JOB
Rename "image size" to "screenshot size" everywhere in the records, from the start of the records down through the line containing "coord(26,113)", and reproduce those lines with nothing else changed. Leave the pictures out of the answer.

Entries for locating text and elements:
▬▬▬
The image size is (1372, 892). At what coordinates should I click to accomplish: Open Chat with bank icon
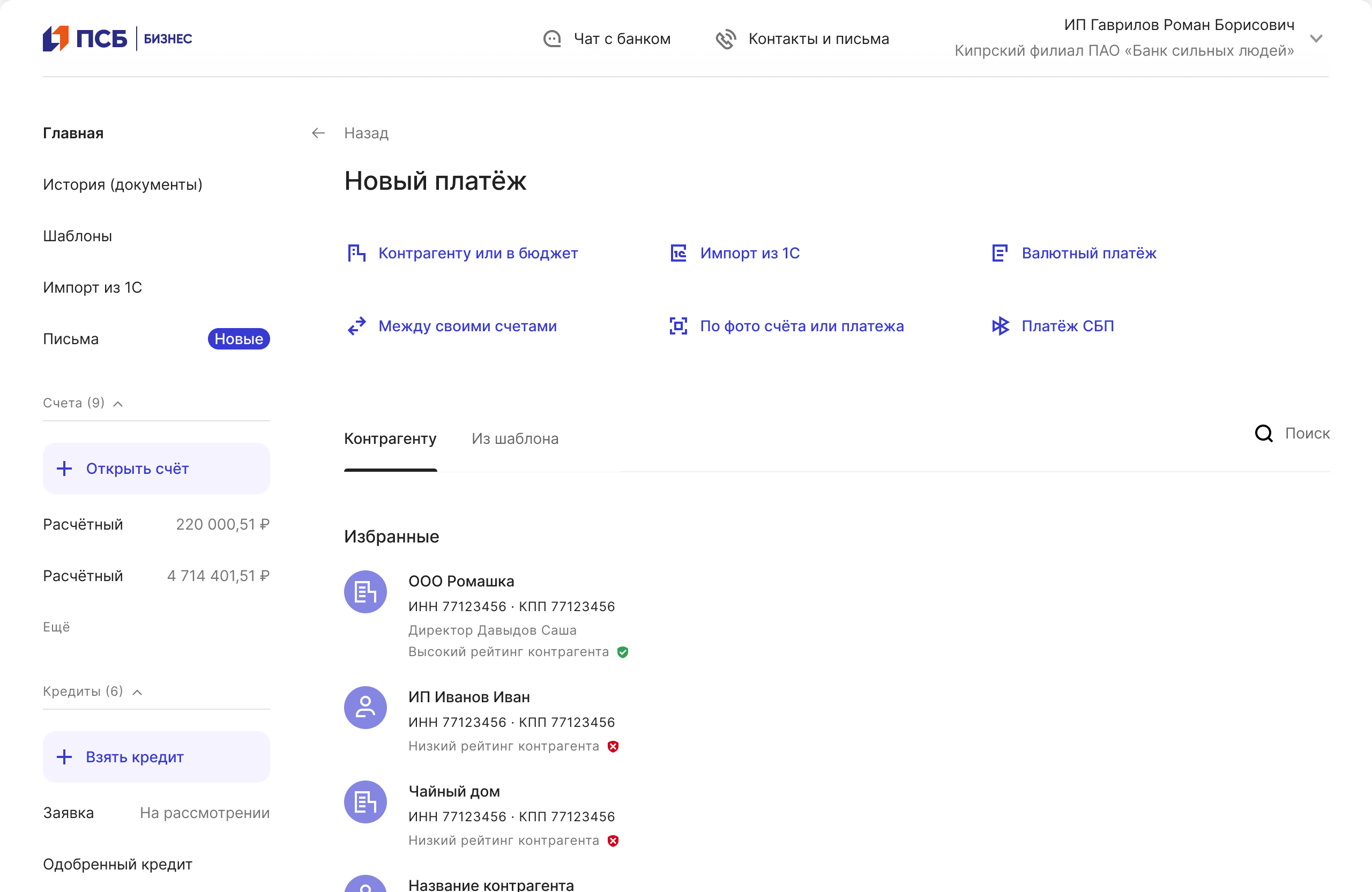coord(551,39)
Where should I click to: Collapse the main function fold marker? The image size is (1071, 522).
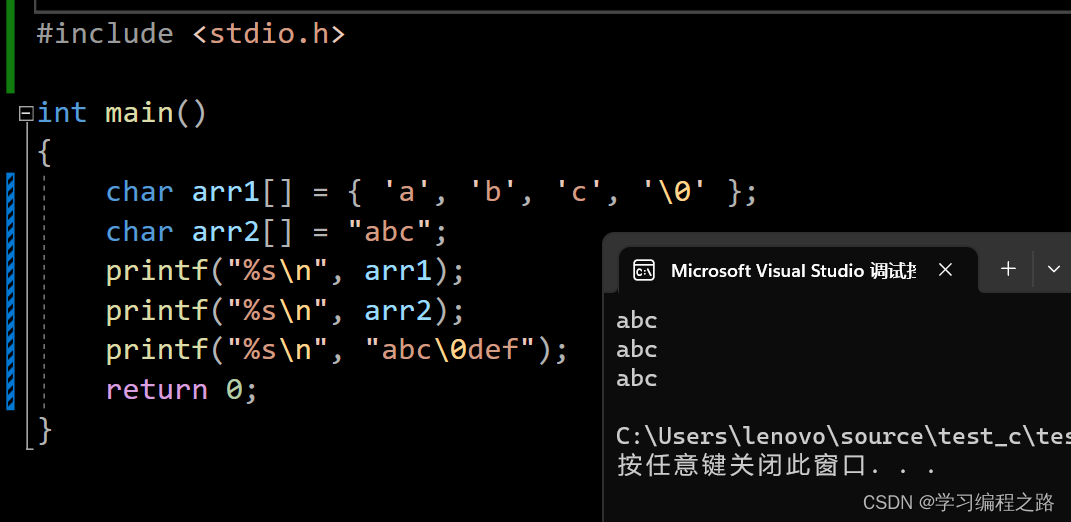coord(26,113)
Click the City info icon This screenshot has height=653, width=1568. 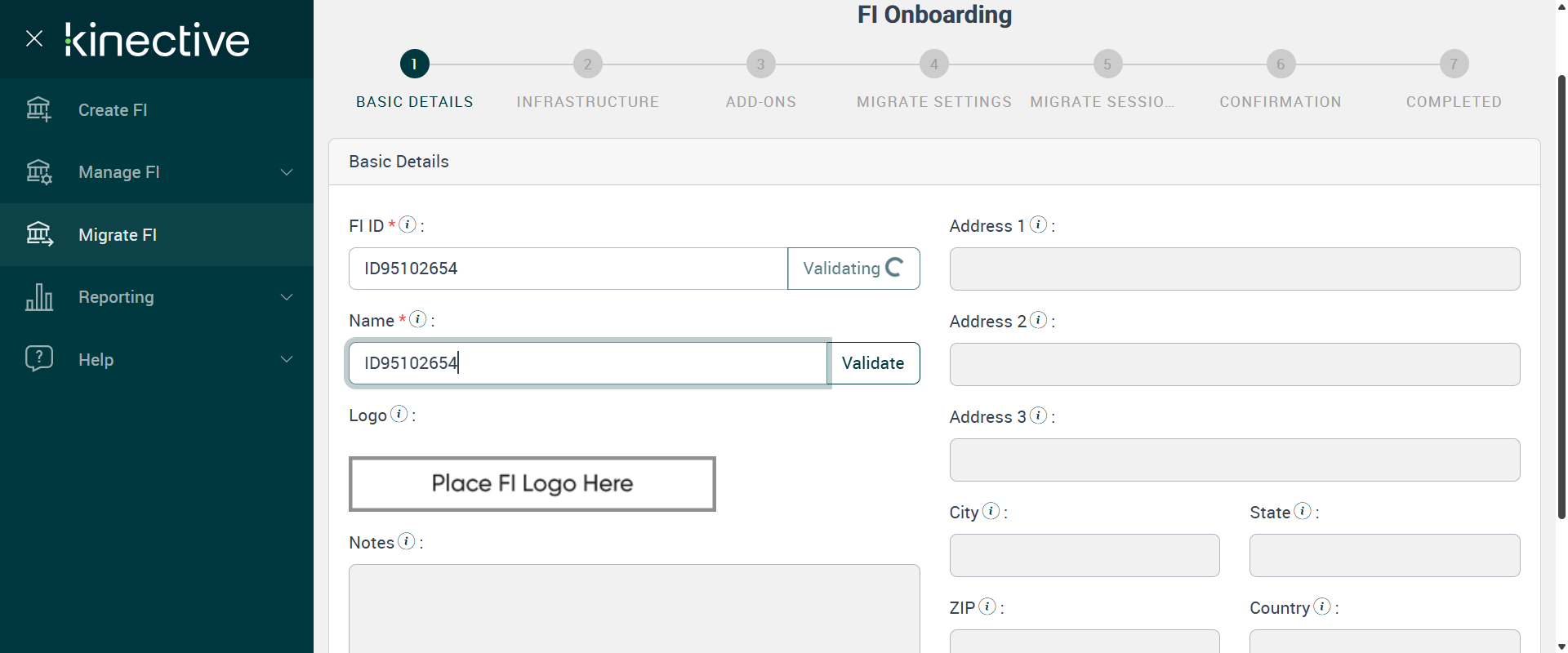click(x=991, y=511)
▬▬▬
THE SOLUTION
The screenshot size is (1372, 892). At what coordinates should I click to accomplish: Open Chat with bank icon
coord(551,39)
Where should I click to: Collapse the main function fold marker? The screenshot size is (1071, 522).
coord(26,113)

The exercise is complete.